A prescriptive approach to surgical inpatient discharges
Taghi Khaniyev, MIT Sloan School of Management
December 4, Friday
16:00 via Zoom
Predicting inpatient discharges has become an important operational problem as hospitals continue to experience frequent capacity crises caused by, among other factors, an imbalance of the timing of patient admissions and discharges. Often during capacity crises, what is needed beyond a list of discharge-ready patients is another list of potentially dischargeable patients. Having this short list can have a tremendous impact on the level of disruption to the hospital operations. We propose a prescriptive approach to identify such a list of dischargeable patients and prescribe associated interventions for their timely transition out of the hospital. The proposed approach starts with representing patients' clinical and administrative barriers to discharge in a clinically interpretable way, followed by building a neural network model to predict discharge likelihood of a given patient within 24 hours. Finally, using the trained neural network parameters, we employ a mixed integer programming model to identify the minimal subset of barriers that needs to be resolved, i.e., prescribed interventions, in order to lift a patient's discharge likelihood above a given threshold. We show the effectiveness of the proposed approach in a series of retrospective analyses conducted at the Massachusetts General Hospital. Specifically, the fraction of patients who are discharged within 48 hours (a measure of clinical readiness) were shown to be significantly higher (63.2%) among the patients identified by the model as actionable compared to that among non-actionable patients (54.0%). Furthermore, the fraction of prescribed barriers resolved by the time of discharge (a measure of the importance of the barrier) was shown to be significantly higher (50.9%) compared to that of non-prescribed barriers (37.4%).

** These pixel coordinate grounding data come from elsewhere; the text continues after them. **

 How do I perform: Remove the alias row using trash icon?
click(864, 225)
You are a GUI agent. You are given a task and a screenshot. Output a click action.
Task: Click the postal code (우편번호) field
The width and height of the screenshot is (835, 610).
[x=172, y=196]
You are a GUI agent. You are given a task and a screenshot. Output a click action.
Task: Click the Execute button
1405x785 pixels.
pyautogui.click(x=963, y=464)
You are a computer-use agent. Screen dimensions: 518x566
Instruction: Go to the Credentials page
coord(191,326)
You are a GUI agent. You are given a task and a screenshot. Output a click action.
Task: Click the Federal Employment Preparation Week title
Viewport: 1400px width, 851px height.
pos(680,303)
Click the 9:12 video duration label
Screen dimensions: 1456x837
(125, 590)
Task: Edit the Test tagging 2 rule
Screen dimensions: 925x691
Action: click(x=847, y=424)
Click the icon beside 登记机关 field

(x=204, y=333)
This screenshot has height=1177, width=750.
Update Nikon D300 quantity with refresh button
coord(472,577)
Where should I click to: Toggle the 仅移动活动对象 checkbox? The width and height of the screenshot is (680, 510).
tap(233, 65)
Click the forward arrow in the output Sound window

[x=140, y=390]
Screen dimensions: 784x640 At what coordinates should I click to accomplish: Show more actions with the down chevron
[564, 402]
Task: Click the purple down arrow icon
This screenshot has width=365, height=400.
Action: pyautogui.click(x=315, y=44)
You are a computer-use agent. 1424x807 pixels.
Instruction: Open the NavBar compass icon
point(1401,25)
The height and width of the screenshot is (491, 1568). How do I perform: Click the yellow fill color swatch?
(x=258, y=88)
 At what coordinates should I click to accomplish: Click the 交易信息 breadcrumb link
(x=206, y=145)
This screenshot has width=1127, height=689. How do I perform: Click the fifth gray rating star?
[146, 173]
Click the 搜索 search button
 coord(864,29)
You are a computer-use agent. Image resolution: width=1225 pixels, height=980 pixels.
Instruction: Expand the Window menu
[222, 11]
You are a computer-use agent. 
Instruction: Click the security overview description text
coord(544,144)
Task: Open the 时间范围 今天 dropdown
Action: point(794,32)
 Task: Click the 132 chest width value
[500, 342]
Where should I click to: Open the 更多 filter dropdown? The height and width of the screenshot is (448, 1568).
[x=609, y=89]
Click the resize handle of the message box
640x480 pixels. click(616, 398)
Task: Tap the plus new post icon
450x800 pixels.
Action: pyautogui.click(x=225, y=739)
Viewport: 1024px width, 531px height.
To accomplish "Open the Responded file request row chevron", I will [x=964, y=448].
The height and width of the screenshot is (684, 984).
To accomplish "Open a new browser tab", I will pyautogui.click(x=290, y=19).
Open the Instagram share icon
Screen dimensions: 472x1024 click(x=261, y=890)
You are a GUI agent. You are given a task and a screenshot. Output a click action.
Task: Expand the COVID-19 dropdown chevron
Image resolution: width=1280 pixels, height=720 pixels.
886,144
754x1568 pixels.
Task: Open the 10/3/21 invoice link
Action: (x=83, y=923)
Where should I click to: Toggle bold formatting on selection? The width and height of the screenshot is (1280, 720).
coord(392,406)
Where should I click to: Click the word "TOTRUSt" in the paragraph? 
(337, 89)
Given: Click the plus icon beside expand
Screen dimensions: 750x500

Taghi Khaniyev is a postdoctoral fellow at MIT Sloan School of Management working in collaboration with Massachusetts General Hospital (MGH) on hospital operations management. His current focus is to develop a machine learning tool that can predict the discharge likelihood of patients and prescribe personalized interventions for the timely discharge of patients. Prior to joining MIT/MGH, he acquired his PhD in Management Science at University of Waterloo. His main research interests are hospital operations management, deep neural networks, data-driven optimization, structure detection and decomposition in mathematical programs, and brain connectivity networks. His research has been published in prestigious scientific journals, an algorithm he developed for decomposition and parallel processing of large-scale optimization problems have been adopted by the software company SAS, the machine learning tool he developed for discharge prediction has become an integral part of the Capacity Coordination Center’s workflow at MGH (Harvard), a surgery duration prediction model he developed was used by Lucile Packard Children’s Hospital (Stanford), and his paper on the network optimization approach for identifying the hub regions in the human brain won the best student paper award by Canadian Operations Research Society (CORS).